I'm not sure why you are bringing up the ratio of [L] to [RL]? The ratio is nonlinear. As [L] increases, the equlibrium shifts toward [RL] and you end up with a greater %occupation. But occupation ([RL]) is asymptotic; [L] can increase indefinitely but [RL] is limited by Bmax.

Also, does a dissociation half life of 79 minutes mean the number of actively bound ligands decreases by half every 79 minutes? It sounds like suvoxerant shouldn't be taken just before bed if that is the case.

That is exactly what it means. The long dissociation rate may not be bad in this case. A major problem with many hypnotics is that their duration of action is too short and people wake up too early. So the fact that suvoxerant stays bound for a long period may mean that it won't wear off in the middle of the night. With traditional hypnotics it is bad if they remain bound for too long because that can cause a daytime hangover. But I'm not sure if that would happen with orexin antagonists because technically they don't work by putting you to sleep but rather they stop orexin from waking you up. So that may not translate to daytime sleepiness. What does it feel like when you wake up -- do you feel like you have a sedative hangover?

Sorry that I didn't reply to your other question yet but I promise I will as soon as I have a chance.

 

[Cotcha Yankinov]

Suvoxerant at the highest dose 20mg leaves me with absolutely no after effects in the morning, I am very confused by this drug, like you say it almost seems to help allow sleep rather than induce sleep. It's not horribly effective however and some people anecdotally report zero improvement of sleep. What's interesting is it seems they proved efficacy at 40mg and up I believe while that was not deemed safe so the max dose is 20mg. But I can vouch that it's not very habit forming at all thankfully. Also thought I'd share this with you http://www.ncbi.nlm.nih.gov/pubmed/19779148 - "Chronic sleep restriction significantly increased, and a dual orexin receptor antagonist decreased, Abeta plaque formation in amyloid precursor protein transgenic mice." So presumably there is no direct connection between excess orexin and amyloid beta but rather excess orexin leads to excess wakefulness which leads to decreased nocturnal clearance of amyloid beta? The orexin antagonist administered mice spent 10% less time awake.
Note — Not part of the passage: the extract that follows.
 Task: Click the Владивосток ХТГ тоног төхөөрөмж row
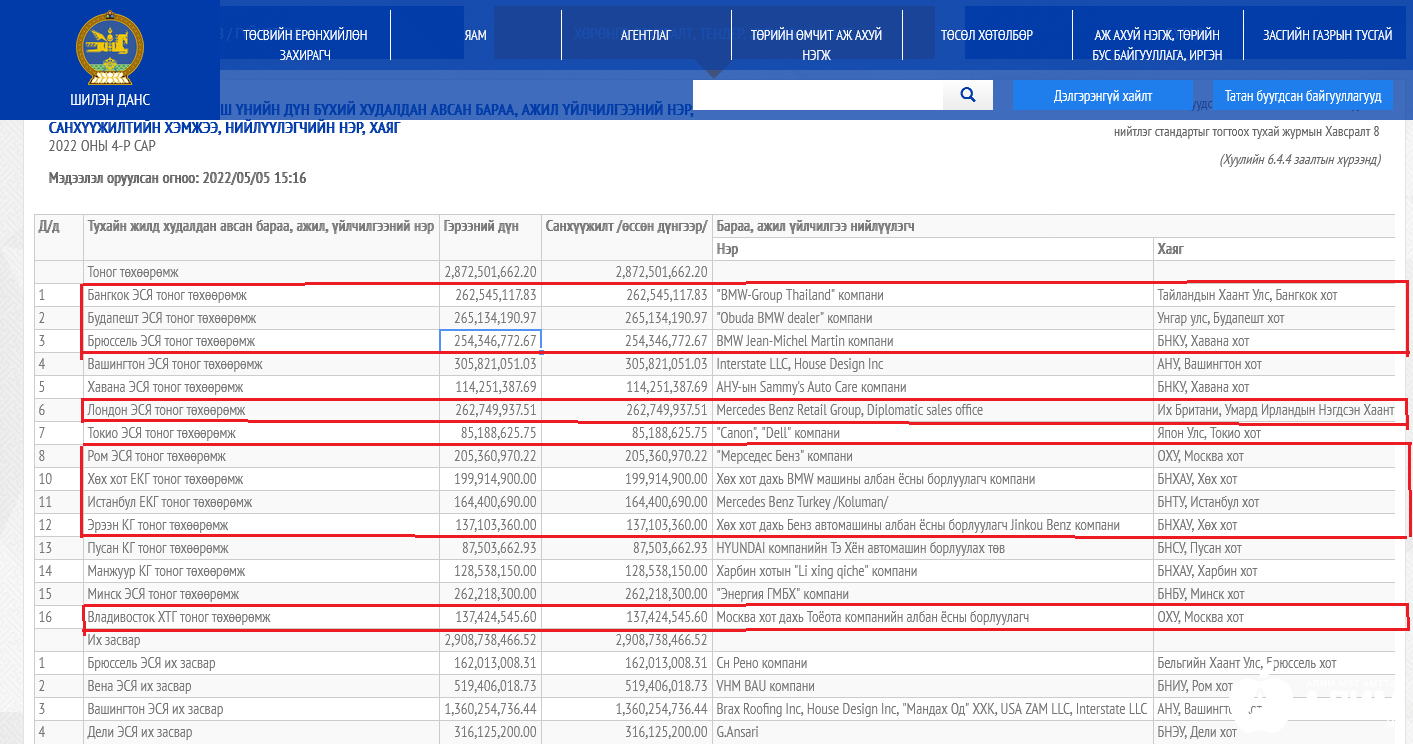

And no worries take your time Sorry I just thought you might not have seen my other ponderings. Sorry to always overload you with questions hahaha.

 

[belligerent drunk]

The reason why Kd is set = Koff/Kon is because that it is the concentration at which receptor occupation is 50%. That happens because that is the concentration at which Kon and Koff are in dynamic equilibrium.

I still don't see what you're trying to say by that. The system is in dynamic equilibrium regardless of concentration unless it is being affected (given energy) externally. How can constants be in dynamic equilibrium anyway?

I'm not sure why you are bringing up the ratio of [L] to [RL]? The ratio is nonlinear. As [L] increases, the equlibrium shifts toward [RL] and you end up with a greater %occupation. But occupation ([RL]) is asymptotic; [L] can increase indefinitely but [RL] is limited by Bmax.

I never said the relationship was linear, I just pointed to the fact that the higher [L], the higher [RL].

Anyway, I now realized that we were talking about slightly different things and I see what you meant all along now.

 

[Cotcha Yankinov]

Thought I would just post this study that seems to lend credence to the idea that "inferred" or internally generated things probably set off mirror neurons http://www.ncbi.nlm.nih.gov/m/pubmed/11498058/ They looked at the mirror neurons of monkeys responding to a visual task but hid the final portion of the task from view, and the mirror neurons still went off. From this we might conclude that they internally generated the last portion of the task but it still set off mirror neurons.